More evidence that debt overhang concern influences firms: Growth firms carry lower debt
Separating equilibrium:
An equilibrium where the actions taken by the informed parties fully reveal their private information.
Pooling equilibrium:
An equilibrium where the informed parties take the same action, so investors cannot infer anything about the firm based on actions.
Debt finance and asymmetric info - vs equity financing
- When there is asymmetric info between insiders and investors, finance with securities that are least sensitive to the private info—generally debt.
- In this simple example the I.O.U. written by either type of
firm was worth 100—insensitive to private info. - Investors are less vulnerable to “lemons problem” with debt than with equity since equity value is (generally) more sensitive to private info.
Signaling thru Debt
- CEO has superior info regarding probability distribution of future cash flows, e.g. thickness of left tail of distribution.
- CEO bears private costs of distress/bankruptcy.
- CEO can signal belief in high/stable cash flows by taking on high leverage.
- CEO of low quality firm has higher expected distress costs per dollar of debt—will not mimic high type.
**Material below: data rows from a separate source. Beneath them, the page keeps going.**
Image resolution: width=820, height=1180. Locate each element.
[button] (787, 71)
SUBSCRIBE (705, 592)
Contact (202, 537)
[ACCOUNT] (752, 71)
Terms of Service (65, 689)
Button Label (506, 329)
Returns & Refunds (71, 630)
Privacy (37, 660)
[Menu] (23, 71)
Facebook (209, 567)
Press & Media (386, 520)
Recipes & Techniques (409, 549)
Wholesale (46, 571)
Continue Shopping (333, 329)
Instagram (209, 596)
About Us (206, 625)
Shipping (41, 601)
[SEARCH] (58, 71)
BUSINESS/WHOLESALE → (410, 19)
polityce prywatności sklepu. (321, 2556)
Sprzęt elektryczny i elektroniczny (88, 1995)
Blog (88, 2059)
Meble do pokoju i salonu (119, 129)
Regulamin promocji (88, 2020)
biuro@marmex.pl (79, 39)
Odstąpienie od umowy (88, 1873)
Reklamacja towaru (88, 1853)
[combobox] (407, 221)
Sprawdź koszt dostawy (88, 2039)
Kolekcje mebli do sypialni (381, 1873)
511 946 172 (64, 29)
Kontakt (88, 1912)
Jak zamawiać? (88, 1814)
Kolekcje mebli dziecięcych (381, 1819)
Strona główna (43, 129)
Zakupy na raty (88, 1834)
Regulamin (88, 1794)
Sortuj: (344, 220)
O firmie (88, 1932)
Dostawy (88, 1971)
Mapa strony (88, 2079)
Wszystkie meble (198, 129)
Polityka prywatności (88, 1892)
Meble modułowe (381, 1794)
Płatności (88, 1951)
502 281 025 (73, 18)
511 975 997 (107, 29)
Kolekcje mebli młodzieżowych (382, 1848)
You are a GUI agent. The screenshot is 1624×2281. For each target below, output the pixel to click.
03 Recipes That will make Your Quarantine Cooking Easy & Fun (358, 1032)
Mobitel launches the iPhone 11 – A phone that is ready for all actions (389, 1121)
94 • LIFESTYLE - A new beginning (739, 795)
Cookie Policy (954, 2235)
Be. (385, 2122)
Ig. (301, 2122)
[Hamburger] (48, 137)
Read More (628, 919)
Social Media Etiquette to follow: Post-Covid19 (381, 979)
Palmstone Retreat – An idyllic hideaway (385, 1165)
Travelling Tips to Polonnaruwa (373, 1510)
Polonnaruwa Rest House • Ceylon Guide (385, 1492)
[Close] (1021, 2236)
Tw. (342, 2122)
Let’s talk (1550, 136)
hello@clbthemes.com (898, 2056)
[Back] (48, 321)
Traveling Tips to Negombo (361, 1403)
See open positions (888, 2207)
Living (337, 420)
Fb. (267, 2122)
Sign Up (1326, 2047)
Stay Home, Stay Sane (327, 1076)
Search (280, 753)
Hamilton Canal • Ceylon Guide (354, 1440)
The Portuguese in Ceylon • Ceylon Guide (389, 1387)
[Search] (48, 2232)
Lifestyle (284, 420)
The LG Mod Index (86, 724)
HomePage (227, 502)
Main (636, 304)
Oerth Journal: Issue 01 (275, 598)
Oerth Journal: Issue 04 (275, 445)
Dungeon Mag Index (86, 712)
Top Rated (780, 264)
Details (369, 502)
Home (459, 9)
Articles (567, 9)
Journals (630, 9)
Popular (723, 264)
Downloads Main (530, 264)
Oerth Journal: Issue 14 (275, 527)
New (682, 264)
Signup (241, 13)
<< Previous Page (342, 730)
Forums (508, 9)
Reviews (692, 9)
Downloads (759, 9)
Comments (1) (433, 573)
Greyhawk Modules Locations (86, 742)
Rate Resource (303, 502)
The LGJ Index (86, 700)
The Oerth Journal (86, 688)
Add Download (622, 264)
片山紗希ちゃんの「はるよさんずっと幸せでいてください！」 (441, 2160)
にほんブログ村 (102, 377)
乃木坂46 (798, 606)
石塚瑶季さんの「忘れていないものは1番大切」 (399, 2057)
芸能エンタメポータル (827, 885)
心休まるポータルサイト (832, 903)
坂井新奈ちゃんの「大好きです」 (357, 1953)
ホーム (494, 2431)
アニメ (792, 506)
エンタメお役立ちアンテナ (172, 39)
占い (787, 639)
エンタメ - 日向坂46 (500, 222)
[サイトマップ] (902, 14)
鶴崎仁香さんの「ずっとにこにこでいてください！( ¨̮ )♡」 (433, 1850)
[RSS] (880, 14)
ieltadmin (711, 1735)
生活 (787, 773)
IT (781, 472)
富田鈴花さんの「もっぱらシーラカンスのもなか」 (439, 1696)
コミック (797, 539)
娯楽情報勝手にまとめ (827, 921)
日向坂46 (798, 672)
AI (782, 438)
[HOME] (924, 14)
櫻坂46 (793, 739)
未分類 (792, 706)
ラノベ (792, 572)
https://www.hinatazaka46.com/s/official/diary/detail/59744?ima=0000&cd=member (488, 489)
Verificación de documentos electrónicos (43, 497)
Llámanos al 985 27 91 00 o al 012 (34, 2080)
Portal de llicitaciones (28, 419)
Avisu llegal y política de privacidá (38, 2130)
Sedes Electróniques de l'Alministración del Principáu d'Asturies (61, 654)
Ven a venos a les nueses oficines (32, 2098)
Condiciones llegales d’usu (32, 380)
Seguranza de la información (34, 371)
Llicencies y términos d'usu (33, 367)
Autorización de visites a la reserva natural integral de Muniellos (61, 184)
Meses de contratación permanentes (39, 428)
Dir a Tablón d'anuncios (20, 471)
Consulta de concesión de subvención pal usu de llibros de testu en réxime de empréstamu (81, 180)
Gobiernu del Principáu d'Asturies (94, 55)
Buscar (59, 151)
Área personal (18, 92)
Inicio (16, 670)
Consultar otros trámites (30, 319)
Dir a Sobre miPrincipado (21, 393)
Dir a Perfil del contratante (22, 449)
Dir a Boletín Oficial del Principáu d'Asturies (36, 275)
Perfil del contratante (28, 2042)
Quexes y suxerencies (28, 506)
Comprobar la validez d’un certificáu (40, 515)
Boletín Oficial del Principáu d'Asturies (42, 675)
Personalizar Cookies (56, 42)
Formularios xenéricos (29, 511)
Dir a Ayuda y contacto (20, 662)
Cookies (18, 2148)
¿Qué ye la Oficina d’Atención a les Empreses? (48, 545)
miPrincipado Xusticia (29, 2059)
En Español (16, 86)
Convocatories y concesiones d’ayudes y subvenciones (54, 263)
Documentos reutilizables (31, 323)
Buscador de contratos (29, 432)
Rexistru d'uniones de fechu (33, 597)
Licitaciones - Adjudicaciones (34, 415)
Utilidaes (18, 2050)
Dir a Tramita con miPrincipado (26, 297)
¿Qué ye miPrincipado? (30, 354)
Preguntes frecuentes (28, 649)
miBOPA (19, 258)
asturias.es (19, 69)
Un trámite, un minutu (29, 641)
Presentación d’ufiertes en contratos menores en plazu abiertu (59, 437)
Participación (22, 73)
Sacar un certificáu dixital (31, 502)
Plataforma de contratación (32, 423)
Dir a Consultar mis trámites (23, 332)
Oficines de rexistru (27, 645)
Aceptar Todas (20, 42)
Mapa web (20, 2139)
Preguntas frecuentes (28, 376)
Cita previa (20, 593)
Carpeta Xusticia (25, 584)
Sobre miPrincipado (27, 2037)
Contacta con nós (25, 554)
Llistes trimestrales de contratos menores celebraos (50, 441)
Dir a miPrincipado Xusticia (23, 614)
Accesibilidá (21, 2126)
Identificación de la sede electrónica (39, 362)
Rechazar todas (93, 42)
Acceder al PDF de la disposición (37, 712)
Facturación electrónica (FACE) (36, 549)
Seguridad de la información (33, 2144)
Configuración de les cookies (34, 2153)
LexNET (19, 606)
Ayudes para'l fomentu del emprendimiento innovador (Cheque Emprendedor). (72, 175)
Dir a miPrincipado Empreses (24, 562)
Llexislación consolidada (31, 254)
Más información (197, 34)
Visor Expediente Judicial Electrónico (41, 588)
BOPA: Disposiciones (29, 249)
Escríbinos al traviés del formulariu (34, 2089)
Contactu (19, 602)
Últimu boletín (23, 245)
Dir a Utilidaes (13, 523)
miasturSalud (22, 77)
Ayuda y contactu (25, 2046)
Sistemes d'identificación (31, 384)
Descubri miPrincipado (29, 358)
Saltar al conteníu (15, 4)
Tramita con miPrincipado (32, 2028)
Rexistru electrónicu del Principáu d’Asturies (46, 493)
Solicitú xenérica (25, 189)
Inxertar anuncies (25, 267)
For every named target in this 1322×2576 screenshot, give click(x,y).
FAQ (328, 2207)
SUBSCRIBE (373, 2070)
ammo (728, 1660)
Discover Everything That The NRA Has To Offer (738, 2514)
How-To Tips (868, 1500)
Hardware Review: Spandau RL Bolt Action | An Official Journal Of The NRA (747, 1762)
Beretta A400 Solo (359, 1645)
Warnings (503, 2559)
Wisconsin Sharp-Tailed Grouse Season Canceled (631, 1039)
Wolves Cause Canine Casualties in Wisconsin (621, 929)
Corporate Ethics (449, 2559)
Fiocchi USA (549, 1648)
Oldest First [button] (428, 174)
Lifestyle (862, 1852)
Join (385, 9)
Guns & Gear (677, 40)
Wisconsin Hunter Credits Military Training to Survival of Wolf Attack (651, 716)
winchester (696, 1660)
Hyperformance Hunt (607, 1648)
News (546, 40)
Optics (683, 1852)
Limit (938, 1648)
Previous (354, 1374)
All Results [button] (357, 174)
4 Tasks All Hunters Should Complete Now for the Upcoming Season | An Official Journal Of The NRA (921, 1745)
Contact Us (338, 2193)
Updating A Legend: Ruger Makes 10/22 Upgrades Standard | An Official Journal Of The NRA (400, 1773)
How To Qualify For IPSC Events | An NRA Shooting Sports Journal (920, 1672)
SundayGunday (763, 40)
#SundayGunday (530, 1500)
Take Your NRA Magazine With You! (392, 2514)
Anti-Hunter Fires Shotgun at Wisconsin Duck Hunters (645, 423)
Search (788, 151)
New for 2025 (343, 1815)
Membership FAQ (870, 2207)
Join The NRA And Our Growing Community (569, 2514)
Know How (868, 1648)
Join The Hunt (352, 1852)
- Evidence: Large positive abnormal returns in reaction to debt-for-equity substitutions.
Signaling thru cash distributions
- It is costly to go external for funds: flotation costs; hassle; covenants; investors demand premia for agency costs or asymmetric information concerns.
- Willingness to distribute funds is similar to willingness to take on debt. Signals confidence.
- Low quality firms find in costly to mimic the payouts/dividends of high quality firms.
- Market reaction to announcement of increase in payouts is generally positive.
Yield estimation
1) Conjecture bond rating and find yield
2) Calculate implied EBIT/INT ratio
3) Get implied bond rating
4) If consistent with conjecture in step 1, stop
5) Otherwise, try another bond rating
Characteristics indicative of high benefits to recap transaction?
- High taxable income before interest expense (high profit margin and lack of non-debt tax shields)
- Stable taxable income
- Operating in jurisdiction with high federal and local corporate income tax rates—with projected future tax rates remaining high
- Access to long-maturity debt markets
- Strong bargaining position relative to underwriters
What is “adverse selection”?
- If Good, SIV would turn down your offer.
- If Toxic, SIV would accept your offer.
- So, if you offer 6.5, SIV will accept only if the CDO is toxic. This is “adverse selection.”
- When there is asymmetric information between the buyer and seller of a financial asset the market can break down.
- Only the Toxic assets are traded.
- The market for higher quality assets freezes.
What makes a signal credible?
- The marginal cost of the signaling action must be higher for the Low type.
- High types should choose the lowest level of the costly signal sufficient to separate from the low ability types.
- Same story functions in financial markets.